Paladin Energy (ASX: PDN) recently successfully raised $218.7m as the company seeks to restart the infamous Langer Heinrich mine in Namibia of which the company has a 75% stake. Its shares closing out the week at a 52-week high at $0.515.

Boss Energy (ASX: BOE), which has received all permits and is poised to restart the Honeymoon mine — and so become Australia’s newest uranium producer — has seen its share price of $0.05 in mid-2020 recently hit $0.20.

Deep Yellow (ASX: DYL) reached its 52-week high in February of $0.89, compared to its low in last May of $0.20.

The company is carrying out 700 to 800-hole drilling program in Namibia and expects to announce an updated resource estimate late this month.

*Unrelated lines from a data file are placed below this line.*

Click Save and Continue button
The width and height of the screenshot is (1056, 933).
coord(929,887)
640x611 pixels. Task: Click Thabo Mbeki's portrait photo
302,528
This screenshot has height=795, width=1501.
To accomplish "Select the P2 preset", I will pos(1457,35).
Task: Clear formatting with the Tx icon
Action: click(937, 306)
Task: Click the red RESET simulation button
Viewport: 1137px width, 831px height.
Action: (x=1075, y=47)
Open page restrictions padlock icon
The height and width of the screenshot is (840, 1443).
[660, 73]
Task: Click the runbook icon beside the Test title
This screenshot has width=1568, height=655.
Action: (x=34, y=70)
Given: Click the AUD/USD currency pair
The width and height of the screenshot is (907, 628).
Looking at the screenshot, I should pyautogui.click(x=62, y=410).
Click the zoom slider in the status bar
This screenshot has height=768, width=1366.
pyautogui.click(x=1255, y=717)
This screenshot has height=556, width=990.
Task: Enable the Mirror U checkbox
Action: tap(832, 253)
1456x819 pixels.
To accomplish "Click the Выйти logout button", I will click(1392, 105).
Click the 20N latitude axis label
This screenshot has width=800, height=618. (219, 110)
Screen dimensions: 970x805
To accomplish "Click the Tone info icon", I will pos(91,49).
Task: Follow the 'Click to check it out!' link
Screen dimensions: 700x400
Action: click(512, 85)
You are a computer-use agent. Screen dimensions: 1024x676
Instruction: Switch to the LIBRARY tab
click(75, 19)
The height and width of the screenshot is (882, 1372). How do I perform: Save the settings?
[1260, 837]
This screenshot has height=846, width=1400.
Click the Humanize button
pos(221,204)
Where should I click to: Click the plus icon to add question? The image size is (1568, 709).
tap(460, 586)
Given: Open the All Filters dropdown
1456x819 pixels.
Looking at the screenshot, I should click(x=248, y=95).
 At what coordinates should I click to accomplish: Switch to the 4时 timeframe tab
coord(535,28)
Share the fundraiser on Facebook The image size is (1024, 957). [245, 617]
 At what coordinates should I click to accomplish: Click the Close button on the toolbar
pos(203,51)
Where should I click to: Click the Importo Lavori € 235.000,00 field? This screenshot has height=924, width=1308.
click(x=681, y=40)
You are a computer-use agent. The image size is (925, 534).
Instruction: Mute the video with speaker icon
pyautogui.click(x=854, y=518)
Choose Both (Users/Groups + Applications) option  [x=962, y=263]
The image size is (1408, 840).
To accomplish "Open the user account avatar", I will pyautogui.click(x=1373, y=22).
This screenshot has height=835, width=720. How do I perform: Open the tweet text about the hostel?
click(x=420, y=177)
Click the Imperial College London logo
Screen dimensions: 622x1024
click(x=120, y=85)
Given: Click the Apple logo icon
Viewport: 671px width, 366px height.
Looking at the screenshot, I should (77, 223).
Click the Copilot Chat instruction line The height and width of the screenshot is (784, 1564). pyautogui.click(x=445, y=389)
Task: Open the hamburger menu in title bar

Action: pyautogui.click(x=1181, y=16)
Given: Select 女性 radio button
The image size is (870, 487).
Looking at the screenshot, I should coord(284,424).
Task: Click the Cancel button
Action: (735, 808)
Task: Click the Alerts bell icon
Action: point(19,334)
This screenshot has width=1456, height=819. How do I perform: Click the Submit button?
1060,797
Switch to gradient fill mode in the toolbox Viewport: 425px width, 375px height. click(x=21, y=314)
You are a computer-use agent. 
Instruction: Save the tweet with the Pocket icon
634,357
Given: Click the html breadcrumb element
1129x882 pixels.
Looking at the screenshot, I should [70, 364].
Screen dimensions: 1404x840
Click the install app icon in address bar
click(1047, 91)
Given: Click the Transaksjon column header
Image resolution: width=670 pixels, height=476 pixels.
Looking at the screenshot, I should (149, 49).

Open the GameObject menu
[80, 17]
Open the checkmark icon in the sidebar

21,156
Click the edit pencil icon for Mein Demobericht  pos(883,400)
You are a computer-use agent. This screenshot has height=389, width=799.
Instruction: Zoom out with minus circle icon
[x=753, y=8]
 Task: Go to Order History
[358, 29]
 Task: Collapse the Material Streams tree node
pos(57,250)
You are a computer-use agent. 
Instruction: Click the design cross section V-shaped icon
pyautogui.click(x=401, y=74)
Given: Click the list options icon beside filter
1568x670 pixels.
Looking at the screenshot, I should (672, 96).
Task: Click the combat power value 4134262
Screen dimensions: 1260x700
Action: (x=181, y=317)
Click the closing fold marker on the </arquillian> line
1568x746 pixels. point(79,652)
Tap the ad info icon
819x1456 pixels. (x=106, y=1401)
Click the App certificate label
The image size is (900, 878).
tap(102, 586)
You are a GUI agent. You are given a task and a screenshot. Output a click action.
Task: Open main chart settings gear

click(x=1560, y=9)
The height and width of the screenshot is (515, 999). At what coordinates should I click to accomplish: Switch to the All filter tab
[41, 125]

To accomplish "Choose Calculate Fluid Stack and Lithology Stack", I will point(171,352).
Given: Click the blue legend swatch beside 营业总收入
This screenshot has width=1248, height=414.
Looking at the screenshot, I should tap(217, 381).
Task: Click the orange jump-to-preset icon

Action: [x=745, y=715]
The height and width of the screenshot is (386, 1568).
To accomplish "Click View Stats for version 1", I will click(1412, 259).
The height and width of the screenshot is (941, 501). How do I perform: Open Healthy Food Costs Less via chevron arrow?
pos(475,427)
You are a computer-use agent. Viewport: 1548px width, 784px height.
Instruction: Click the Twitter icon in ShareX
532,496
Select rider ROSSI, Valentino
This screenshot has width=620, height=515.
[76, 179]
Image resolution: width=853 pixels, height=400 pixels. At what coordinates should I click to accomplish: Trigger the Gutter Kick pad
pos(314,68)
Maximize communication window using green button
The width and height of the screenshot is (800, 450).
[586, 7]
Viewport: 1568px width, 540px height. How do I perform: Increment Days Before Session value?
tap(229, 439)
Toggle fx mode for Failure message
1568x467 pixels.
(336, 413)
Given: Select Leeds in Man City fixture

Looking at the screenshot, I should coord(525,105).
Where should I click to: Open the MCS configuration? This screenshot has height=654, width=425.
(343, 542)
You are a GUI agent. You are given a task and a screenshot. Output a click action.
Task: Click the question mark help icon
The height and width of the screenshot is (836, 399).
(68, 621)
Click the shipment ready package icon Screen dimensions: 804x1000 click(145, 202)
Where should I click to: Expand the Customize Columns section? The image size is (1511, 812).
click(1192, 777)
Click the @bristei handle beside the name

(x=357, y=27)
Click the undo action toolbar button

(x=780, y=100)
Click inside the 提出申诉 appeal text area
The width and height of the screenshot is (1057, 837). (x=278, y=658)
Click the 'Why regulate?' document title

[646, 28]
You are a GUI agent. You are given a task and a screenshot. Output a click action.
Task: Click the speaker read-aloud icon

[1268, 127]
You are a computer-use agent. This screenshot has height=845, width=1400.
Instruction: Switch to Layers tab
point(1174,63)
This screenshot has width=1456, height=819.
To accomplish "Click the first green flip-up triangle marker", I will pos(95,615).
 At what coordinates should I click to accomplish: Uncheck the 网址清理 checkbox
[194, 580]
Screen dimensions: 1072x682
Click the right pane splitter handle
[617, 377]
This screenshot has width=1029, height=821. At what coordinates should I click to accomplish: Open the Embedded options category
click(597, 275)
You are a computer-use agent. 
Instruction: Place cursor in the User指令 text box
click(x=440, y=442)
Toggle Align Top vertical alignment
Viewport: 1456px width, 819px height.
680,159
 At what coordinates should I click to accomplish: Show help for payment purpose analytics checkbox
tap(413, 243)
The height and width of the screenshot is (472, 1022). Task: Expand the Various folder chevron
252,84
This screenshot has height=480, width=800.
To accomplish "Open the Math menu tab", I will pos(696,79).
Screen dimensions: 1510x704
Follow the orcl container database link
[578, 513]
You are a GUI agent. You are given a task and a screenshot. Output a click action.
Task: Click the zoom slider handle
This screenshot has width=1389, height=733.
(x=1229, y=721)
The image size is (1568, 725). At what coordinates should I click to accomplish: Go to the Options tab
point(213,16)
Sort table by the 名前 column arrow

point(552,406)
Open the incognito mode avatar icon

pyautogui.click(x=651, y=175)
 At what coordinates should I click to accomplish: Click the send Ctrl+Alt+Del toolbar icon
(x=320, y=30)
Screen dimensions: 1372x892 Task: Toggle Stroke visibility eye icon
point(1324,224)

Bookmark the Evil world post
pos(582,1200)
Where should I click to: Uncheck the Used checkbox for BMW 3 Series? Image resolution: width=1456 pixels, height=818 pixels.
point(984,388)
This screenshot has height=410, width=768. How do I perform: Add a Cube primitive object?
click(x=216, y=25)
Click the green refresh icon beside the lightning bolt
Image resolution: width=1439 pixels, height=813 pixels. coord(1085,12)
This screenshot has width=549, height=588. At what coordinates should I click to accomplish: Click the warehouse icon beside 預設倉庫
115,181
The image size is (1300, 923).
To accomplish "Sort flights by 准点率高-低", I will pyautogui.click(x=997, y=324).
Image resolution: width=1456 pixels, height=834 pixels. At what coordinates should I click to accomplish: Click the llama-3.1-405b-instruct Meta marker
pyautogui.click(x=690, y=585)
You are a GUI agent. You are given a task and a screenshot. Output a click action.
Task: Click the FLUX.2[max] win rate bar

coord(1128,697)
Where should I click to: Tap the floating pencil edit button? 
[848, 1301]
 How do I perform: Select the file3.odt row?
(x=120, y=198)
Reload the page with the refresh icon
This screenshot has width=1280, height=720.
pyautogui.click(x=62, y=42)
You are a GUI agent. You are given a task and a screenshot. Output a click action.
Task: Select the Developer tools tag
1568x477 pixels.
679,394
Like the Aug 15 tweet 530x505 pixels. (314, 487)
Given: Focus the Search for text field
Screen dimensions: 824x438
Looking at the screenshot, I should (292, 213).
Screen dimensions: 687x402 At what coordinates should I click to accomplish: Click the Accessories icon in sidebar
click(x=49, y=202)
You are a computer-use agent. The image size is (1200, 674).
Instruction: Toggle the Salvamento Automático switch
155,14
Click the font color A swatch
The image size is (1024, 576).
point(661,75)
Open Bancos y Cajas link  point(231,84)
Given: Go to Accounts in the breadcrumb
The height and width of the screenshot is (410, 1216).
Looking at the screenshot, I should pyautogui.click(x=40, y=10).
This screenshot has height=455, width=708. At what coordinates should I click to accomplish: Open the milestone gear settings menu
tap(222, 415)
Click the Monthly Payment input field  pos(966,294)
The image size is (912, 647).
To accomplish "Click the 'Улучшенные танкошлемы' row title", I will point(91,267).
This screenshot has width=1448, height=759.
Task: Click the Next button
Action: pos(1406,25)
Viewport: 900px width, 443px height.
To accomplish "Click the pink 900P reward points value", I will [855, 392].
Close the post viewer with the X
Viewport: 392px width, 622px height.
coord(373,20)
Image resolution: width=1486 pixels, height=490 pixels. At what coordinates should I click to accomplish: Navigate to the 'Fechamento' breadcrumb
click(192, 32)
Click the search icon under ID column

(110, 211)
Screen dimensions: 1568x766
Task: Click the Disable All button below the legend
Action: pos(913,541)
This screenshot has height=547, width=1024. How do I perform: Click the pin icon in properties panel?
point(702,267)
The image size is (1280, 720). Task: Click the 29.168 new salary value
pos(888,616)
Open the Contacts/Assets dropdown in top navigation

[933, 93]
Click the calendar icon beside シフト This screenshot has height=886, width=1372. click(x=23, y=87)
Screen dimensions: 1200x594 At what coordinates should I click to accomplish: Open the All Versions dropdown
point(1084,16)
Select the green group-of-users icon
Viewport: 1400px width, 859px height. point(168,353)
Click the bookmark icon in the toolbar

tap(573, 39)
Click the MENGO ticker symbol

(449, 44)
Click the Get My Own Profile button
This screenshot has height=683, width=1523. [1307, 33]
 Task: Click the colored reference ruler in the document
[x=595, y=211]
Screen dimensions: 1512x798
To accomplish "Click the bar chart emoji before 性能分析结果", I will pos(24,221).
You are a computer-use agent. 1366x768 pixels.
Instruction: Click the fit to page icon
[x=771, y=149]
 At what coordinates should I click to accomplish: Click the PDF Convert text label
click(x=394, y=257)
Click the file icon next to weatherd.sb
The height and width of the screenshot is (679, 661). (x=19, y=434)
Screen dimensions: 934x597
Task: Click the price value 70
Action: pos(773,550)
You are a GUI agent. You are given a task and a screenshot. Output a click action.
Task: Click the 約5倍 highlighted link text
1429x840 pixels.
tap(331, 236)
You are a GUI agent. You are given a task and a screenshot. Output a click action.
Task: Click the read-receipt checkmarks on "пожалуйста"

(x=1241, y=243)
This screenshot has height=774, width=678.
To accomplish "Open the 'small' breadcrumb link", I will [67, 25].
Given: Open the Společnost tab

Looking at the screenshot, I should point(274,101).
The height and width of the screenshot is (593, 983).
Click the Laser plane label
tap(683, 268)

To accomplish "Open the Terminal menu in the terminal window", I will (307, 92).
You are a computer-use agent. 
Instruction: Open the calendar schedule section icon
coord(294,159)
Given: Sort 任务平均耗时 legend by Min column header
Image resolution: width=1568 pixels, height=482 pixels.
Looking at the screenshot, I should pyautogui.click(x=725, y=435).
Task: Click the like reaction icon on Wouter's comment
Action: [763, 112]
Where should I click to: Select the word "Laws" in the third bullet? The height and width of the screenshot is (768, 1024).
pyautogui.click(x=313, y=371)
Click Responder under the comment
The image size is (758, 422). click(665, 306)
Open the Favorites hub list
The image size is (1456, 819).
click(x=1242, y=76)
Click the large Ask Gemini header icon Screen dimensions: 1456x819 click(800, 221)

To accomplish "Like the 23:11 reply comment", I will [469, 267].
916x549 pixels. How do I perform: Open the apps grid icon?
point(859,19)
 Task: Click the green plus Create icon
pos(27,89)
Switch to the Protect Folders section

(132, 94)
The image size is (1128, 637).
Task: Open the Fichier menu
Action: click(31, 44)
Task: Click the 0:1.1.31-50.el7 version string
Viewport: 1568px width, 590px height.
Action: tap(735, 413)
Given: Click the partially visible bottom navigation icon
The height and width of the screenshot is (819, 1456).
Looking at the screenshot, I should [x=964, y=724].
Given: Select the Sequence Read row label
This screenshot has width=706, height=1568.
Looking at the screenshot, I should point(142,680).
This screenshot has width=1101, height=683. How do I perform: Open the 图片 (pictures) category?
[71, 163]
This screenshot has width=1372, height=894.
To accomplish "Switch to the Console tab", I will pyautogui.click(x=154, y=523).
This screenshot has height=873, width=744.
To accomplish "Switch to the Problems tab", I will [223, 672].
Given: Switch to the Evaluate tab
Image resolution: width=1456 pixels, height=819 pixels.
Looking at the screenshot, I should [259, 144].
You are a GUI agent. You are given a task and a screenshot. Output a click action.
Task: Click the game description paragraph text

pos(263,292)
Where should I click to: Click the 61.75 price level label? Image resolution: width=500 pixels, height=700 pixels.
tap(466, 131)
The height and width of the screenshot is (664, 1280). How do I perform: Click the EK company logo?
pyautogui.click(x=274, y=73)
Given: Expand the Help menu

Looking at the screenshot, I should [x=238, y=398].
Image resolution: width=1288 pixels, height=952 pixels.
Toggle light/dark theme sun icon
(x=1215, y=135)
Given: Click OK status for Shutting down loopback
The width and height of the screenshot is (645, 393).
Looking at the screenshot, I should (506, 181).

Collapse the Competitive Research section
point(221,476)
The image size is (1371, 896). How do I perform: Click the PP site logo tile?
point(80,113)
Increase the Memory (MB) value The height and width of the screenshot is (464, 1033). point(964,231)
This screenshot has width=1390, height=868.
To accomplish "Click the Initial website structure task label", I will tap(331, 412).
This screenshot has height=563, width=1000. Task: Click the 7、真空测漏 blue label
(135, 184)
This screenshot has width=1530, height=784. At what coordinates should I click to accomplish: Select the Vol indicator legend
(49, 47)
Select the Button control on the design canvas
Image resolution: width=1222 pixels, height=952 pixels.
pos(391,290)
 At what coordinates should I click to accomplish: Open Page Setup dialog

Lotus Resources (ASX: LOT) has moved upwards from $0.052 to a high of $0.203 but its Malawi story will get additional exposure — and, like its African peers, is working in a jurisdiction that is free of the anti-uranium politics that have dogged Australia’s exploitation of its vast endowment.

Bannerman Resources (ASX: BMN) has been working on its Etango project in Namibia since 2006, but a significant step is about to be taken as its pre-feasibility study nears completion. The company’s 52-week share price has risen from a $0.026 low to peak of $0.19.

Vimy Resources (ASX: VMY) recently raised $18.5 million for its Mulga Rock project in Western Australia — that amount in itself being another sign that investors have the bit between their teeth — and plans early work in the second half of this year. Vimy has seen its shares run from $0.027 to $0.16 in April.

Marenica Energy (ASX: MEY) has risen from $0.05 to $0.25 while Alligator Energy (ASX: AGE), which is about to begin an airborne electromagnetic survey of its recently acquired Big Lake project in South Australia, is up from $0.004 to $0.022.